I spent Sunday afternoon basking in cool, sunny weather in Williamsburg's East River Park, enjoying the involuntary tears that come when you've tried about 50 of the hottest sauces available on the market today. Thankfully there was plenty of beer and tequila to wash it down. Oh wait, the beer was splashed with hot sauce and the tequila was infused with jalapeños.

The 1st Annual NYC Hot Sauce Expo over the weekend celebrated one of the 10 fastest growing food industries in the country, a craft not every artisanal chef may be willing to take on. I had to give it to every one of the vendors, especially the ones who have to wear gas masks and elbow-length gloves to handle their products. I especially liked the samples from Evil Seed Sauce Company, Heartbreaking Dawns and local New York-made A&B American-Style. But the belles of the ball had to be Defcon Sauces, handing out samples of delicious hot sauce, spectacular Buffalo wing sauce and their most coveted and hard-to-obtain product: Zero Sludge. Is it black and ominous-looking? Yes. Are you hesitant — as you are with most black sludges — to put it in your mouth? Absolutely, and you should be.

Defcon currently has the only all-natural habanero extract on the market, using no chemicals to extract or enhance the flavor or heat. There's no bitter, metallic taste to Zero Sludge, just a pure, clean hot burn. Then more burn. And then, well friends, your eyes will look one way and your legs will go another in the most genuine attempt to cool the fire you've ever experienced, because you just tasted 15 pounds of orange habaneros compressed into a half-ounce jar. That'll weigh in right around 3 million Scoville units and run you about $50 if you can get it. Those batches sell out the second they hit their website.

Defcon was the last stand with a line as others began clearing out at the end of the day. One girl lay crying on the concrete. (Overheard: "You killed that Indian girl!") Another guy jumped up and down as his friends recorded his reaction.
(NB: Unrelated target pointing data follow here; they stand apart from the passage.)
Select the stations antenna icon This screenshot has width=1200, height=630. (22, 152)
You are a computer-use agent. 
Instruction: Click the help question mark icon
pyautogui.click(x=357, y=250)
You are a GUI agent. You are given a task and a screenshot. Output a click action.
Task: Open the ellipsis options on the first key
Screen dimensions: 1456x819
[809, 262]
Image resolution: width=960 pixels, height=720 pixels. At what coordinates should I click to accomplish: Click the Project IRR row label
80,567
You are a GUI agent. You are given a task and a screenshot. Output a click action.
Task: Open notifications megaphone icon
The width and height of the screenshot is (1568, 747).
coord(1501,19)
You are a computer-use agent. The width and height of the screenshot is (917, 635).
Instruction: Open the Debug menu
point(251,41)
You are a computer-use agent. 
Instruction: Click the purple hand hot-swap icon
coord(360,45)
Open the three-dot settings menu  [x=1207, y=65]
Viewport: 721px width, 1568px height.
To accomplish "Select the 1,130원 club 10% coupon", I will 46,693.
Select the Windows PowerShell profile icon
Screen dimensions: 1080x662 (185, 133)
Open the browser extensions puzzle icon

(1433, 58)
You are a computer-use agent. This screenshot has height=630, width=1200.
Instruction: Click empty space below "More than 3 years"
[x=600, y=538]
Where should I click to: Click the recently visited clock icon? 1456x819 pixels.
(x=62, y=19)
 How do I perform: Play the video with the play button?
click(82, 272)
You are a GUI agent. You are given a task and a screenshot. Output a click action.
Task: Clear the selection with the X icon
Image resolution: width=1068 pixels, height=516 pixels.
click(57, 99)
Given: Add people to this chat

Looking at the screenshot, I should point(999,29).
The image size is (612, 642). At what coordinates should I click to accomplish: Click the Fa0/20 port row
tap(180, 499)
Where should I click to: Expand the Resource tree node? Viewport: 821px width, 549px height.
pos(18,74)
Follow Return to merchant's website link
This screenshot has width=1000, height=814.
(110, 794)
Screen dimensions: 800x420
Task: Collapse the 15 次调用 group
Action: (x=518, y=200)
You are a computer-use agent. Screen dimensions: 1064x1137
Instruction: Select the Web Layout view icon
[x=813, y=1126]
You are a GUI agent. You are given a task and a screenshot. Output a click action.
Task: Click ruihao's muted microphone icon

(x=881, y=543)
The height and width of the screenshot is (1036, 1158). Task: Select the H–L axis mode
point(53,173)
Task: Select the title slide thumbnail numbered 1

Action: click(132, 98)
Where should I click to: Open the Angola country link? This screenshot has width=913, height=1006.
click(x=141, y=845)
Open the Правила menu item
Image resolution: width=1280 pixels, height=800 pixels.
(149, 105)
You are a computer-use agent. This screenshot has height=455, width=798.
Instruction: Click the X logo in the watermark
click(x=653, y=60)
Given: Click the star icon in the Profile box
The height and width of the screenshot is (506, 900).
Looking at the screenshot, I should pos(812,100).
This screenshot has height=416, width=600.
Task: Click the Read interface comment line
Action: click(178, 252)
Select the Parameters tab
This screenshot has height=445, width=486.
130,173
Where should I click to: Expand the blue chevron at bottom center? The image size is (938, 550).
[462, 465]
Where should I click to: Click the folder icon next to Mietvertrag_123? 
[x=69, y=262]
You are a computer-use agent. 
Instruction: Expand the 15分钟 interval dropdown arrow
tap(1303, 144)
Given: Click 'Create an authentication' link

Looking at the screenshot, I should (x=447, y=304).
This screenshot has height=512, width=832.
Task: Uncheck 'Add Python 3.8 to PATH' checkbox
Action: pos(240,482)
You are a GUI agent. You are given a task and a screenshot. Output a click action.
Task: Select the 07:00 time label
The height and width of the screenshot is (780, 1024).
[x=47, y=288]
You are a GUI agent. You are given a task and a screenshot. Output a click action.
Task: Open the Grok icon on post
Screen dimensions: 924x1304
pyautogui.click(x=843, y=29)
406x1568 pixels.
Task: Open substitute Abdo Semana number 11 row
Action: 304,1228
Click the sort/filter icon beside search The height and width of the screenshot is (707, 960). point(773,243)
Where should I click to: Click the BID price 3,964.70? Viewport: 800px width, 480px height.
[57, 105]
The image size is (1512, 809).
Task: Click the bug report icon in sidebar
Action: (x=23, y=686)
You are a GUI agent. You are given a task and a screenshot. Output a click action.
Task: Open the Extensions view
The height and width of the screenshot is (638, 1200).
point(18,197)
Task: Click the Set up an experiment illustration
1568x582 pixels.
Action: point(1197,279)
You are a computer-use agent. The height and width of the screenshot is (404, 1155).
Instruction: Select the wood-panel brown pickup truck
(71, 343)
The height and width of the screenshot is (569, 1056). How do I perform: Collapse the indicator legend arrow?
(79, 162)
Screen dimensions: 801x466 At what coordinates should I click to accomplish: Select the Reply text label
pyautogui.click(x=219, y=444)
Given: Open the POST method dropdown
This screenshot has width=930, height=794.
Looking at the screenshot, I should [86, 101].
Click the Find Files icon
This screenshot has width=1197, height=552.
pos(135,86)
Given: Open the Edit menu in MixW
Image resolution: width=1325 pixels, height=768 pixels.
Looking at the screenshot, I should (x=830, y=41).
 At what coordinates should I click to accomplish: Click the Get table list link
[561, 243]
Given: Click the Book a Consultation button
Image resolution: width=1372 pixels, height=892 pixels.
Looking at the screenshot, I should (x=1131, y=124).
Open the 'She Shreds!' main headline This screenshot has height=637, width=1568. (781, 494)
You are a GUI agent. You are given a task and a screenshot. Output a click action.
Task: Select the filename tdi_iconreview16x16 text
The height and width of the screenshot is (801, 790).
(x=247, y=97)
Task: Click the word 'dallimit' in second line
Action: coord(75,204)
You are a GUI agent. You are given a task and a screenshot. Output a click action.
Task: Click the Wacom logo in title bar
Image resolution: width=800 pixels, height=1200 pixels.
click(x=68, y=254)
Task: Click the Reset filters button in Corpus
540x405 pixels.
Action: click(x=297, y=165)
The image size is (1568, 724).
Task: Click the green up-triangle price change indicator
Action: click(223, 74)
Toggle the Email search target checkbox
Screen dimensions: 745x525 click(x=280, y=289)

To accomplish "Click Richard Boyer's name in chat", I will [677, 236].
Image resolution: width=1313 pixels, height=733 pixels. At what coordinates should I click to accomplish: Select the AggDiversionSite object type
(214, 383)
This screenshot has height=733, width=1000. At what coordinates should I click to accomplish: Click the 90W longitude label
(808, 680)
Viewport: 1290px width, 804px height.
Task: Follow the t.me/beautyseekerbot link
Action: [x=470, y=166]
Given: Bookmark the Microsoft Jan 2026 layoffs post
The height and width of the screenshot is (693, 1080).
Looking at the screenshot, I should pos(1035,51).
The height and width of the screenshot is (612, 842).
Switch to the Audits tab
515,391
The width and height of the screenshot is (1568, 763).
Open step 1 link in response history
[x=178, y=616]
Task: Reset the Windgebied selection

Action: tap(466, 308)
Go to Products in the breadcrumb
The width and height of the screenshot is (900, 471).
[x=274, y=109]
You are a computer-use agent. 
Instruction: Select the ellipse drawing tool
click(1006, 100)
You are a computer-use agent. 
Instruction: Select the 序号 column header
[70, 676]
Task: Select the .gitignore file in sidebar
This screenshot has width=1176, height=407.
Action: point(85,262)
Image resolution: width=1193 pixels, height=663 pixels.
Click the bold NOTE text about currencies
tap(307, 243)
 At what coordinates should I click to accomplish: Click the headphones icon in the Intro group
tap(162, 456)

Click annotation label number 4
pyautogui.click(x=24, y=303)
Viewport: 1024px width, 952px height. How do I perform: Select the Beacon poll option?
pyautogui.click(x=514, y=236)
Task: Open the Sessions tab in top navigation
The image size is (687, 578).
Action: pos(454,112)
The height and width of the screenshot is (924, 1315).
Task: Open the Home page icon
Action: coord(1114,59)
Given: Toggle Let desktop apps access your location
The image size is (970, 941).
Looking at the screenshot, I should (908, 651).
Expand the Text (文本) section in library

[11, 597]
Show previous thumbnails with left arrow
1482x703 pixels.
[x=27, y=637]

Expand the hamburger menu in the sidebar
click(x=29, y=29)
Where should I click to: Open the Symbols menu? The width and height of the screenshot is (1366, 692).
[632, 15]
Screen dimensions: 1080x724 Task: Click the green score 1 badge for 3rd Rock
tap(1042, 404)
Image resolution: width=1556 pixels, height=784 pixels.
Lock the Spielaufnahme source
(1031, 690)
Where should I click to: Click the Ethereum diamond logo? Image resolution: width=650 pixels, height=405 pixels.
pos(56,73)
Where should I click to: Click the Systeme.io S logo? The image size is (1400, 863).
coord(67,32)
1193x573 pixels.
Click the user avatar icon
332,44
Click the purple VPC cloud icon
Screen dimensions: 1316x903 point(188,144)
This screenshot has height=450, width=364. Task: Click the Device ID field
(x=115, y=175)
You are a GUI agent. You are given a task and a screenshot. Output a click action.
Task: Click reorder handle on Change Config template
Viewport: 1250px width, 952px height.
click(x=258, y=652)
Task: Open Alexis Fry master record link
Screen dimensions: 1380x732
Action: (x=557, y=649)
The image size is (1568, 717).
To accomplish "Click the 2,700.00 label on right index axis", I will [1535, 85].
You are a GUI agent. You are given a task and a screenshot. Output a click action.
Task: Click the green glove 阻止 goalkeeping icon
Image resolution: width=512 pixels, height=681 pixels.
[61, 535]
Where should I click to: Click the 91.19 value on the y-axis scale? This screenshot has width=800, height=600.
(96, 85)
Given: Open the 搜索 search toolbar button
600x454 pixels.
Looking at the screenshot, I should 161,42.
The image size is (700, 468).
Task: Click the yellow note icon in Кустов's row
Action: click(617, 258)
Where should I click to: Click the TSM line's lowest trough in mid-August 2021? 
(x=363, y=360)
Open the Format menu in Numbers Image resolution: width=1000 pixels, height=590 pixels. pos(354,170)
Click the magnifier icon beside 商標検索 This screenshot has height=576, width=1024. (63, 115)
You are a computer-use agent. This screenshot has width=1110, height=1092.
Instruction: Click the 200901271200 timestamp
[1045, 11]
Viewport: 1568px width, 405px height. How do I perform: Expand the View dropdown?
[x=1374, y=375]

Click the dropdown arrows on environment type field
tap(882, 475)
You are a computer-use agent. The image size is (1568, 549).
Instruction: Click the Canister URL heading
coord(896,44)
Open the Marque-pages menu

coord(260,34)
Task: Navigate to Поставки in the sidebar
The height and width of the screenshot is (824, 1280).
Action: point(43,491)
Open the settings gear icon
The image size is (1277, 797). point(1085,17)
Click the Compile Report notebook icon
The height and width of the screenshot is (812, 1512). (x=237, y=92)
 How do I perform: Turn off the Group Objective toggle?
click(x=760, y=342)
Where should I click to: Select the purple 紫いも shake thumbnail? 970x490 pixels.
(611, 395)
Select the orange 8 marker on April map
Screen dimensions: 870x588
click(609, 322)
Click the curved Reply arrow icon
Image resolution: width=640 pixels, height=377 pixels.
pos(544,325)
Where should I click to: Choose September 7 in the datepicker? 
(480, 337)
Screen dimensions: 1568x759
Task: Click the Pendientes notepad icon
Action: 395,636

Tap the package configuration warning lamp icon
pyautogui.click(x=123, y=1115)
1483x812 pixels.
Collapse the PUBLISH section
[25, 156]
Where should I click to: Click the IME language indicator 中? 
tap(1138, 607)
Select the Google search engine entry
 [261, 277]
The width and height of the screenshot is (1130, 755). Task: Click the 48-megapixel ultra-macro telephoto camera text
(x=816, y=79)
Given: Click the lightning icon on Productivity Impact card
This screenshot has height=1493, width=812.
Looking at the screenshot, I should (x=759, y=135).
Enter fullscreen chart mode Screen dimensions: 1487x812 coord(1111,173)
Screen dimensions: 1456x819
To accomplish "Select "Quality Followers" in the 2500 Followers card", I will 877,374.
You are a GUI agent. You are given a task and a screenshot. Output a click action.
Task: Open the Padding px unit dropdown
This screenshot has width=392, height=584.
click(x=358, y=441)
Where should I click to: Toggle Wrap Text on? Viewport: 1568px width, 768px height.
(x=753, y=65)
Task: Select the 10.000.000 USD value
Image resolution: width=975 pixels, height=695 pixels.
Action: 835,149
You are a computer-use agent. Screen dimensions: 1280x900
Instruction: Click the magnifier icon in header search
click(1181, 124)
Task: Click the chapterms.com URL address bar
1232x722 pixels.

Then Food Republic beer writer Jonathan Katz, our friends and myself quickly followed suit. We'd brought along someone who famously stocks his fridge door with no fewer than 20 hot sauces at any given time — Naga Jolokia and Trinidad Scorpions are his favorites — and who has "no heat limit." He bravely accepted the tiny spoon of black stuff. We started recording. Around minute two I bought the suffering bastard an ice cream sandwich. We found his heat limit. And the girl on the ground may have found God.

"I knew I'd met my match when I tried Defcon's Sludge. It was almost too intense, like some Area 51 government grade heat weapon," says Katz. "I watched as the tiniest spoonful ignited Bucho's face into a fiery redness, which he took admirably well at first, but minutes later he was enveloped in a pain that no other sauce, even those with Naga Jolokia or Trinidad Scorpion peppers could even hold a torch to."

Then, if you can believe it, we took our wide assortment of goodies back to Bucho's and conducted a second hot sauce tasting with more people, more hopping around, more cursing and even more tears.

Huge thanks to Jarlsburg for providing the small mountain of cheese cubes I personally ingested, and Jimmy Carbone of Jimmy's No. 43 for organizing an event the city has been craving for a long time. Same time next year?